**WHAT YOU HAVE TO DO:** Please rewrite the data below, swapping "The width and height of the screenshot is" for "Screenshot width and height:" throughout and leaving everything else untouched.

===

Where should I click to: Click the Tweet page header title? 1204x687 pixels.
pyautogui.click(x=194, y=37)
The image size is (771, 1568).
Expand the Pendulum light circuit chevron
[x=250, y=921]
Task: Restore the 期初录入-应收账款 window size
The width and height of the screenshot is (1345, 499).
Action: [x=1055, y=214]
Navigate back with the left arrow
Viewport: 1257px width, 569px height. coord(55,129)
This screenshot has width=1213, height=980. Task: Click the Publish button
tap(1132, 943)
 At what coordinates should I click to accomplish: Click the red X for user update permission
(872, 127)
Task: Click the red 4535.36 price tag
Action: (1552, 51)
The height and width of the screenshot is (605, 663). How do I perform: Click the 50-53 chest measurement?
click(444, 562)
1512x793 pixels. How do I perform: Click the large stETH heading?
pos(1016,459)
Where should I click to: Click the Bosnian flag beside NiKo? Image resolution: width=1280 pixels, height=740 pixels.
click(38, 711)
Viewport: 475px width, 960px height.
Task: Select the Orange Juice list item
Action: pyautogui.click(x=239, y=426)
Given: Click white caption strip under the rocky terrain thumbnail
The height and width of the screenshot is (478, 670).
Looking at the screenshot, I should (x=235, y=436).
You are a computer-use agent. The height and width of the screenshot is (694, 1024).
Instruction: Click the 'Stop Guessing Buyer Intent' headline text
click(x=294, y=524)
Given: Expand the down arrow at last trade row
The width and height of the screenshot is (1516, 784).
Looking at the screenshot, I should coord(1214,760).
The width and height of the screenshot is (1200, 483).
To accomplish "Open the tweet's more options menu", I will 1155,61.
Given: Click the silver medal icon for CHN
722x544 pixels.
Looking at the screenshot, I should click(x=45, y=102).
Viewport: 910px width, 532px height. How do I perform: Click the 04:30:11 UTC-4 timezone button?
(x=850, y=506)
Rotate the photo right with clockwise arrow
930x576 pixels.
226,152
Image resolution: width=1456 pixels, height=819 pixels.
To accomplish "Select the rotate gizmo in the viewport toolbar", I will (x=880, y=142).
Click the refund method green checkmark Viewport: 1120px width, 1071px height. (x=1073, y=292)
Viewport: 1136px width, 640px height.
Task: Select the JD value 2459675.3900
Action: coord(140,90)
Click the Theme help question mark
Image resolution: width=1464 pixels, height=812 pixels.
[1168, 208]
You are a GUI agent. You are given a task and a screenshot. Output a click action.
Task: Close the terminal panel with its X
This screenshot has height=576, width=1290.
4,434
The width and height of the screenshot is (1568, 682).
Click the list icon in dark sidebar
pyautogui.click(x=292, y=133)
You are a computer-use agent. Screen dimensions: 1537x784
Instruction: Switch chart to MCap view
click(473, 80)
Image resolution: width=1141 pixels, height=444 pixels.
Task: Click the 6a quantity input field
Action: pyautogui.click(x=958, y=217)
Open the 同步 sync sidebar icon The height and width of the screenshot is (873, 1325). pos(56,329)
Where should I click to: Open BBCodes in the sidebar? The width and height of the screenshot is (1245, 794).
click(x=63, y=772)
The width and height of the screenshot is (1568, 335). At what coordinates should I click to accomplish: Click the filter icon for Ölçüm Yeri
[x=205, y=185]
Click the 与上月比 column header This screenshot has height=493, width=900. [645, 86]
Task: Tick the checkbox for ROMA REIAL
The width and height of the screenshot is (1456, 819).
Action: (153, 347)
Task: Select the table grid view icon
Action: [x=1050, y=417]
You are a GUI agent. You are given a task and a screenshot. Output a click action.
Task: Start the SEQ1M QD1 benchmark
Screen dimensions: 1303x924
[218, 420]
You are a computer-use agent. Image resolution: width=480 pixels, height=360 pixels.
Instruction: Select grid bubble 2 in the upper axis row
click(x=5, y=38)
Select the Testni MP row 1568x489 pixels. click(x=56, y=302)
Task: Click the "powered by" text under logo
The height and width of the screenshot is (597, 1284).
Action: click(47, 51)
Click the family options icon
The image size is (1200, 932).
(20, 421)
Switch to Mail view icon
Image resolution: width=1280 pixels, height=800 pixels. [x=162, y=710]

===

**RESPONSE TO THIS EXERCISE:**
Where should I click to: Click the Tweet page header title? 1204x687 pixels.
pyautogui.click(x=194, y=37)
The image size is (771, 1568).
Expand the Pendulum light circuit chevron
[x=250, y=921]
Task: Restore the 期初录入-应收账款 window size
Screenshot width and height: (1345, 499).
Action: [x=1055, y=214]
Navigate back with the left arrow
Viewport: 1257px width, 569px height. coord(55,129)
This screenshot has width=1213, height=980. Task: Click the Publish button
tap(1132, 943)
 At what coordinates should I click to accomplish: Click the red X for user update permission
(872, 127)
Task: Click the red 4535.36 price tag
Action: (1552, 51)
The height and width of the screenshot is (605, 663). How do I perform: Click the 50-53 chest measurement?
click(444, 562)
1512x793 pixels. How do I perform: Click the large stETH heading?
pos(1016,459)
Where should I click to: Click the Bosnian flag beside NiKo? Image resolution: width=1280 pixels, height=740 pixels.
click(38, 711)
Viewport: 475px width, 960px height.
Task: Select the Orange Juice list item
Action: pyautogui.click(x=239, y=426)
Given: Click white caption strip under the rocky terrain thumbnail
The height and width of the screenshot is (478, 670).
Looking at the screenshot, I should (x=235, y=436).
You are a computer-use agent. The height and width of the screenshot is (694, 1024).
Instruction: Click the 'Stop Guessing Buyer Intent' headline text
click(x=294, y=524)
Given: Expand the down arrow at last trade row
Screenshot width and height: (1516, 784).
Looking at the screenshot, I should coord(1214,760).
Screenshot width and height: (1200, 483).
To accomplish "Open the tweet's more options menu", I will 1155,61.
Given: Click the silver medal icon for CHN
722x544 pixels.
Looking at the screenshot, I should click(x=45, y=102).
Viewport: 910px width, 532px height. How do I perform: Click the 04:30:11 UTC-4 timezone button?
(x=850, y=506)
Rotate the photo right with clockwise arrow
930x576 pixels.
226,152
Image resolution: width=1456 pixels, height=819 pixels.
To accomplish "Select the rotate gizmo in the viewport toolbar", I will (x=880, y=142).
Click the refund method green checkmark Viewport: 1120px width, 1071px height. (x=1073, y=292)
Viewport: 1136px width, 640px height.
Task: Select the JD value 2459675.3900
Action: coord(140,90)
Click the Theme help question mark
Image resolution: width=1464 pixels, height=812 pixels.
[1168, 208]
You are a GUI agent. You are given a task and a screenshot. Output a click action.
Task: Close the terminal panel with its X
This screenshot has height=576, width=1290.
4,434
Screenshot width and height: (1568, 682).
Click the list icon in dark sidebar
pyautogui.click(x=292, y=133)
You are a computer-use agent. Screen dimensions: 1537x784
Instruction: Switch chart to MCap view
click(473, 80)
Image resolution: width=1141 pixels, height=444 pixels.
Task: Click the 6a quantity input field
Action: pyautogui.click(x=958, y=217)
Open the 同步 sync sidebar icon The height and width of the screenshot is (873, 1325). pos(56,329)
Where should I click to: Open BBCodes in the sidebar? Screenshot width and height: (1245, 794).
click(x=63, y=772)
Screenshot width and height: (1568, 335). At what coordinates should I click to accomplish: Click the filter icon for Ölçüm Yeri
[x=205, y=185]
Click the 与上月比 column header This screenshot has height=493, width=900. [645, 86]
Task: Tick the checkbox for ROMA REIAL
Screenshot width and height: (1456, 819).
Action: (153, 347)
Task: Select the table grid view icon
Action: [x=1050, y=417]
You are a GUI agent. You are given a task and a screenshot. Output a click action.
Task: Start the SEQ1M QD1 benchmark
Screen dimensions: 1303x924
[218, 420]
You are a computer-use agent. Image resolution: width=480 pixels, height=360 pixels.
Instruction: Select grid bubble 2 in the upper axis row
click(x=5, y=38)
Select the Testni MP row 1568x489 pixels. click(x=56, y=302)
Task: Click the "powered by" text under logo
The height and width of the screenshot is (597, 1284).
Action: click(47, 51)
Click the family options icon
The image size is (1200, 932).
(20, 421)
Switch to Mail view icon
Image resolution: width=1280 pixels, height=800 pixels. [x=162, y=710]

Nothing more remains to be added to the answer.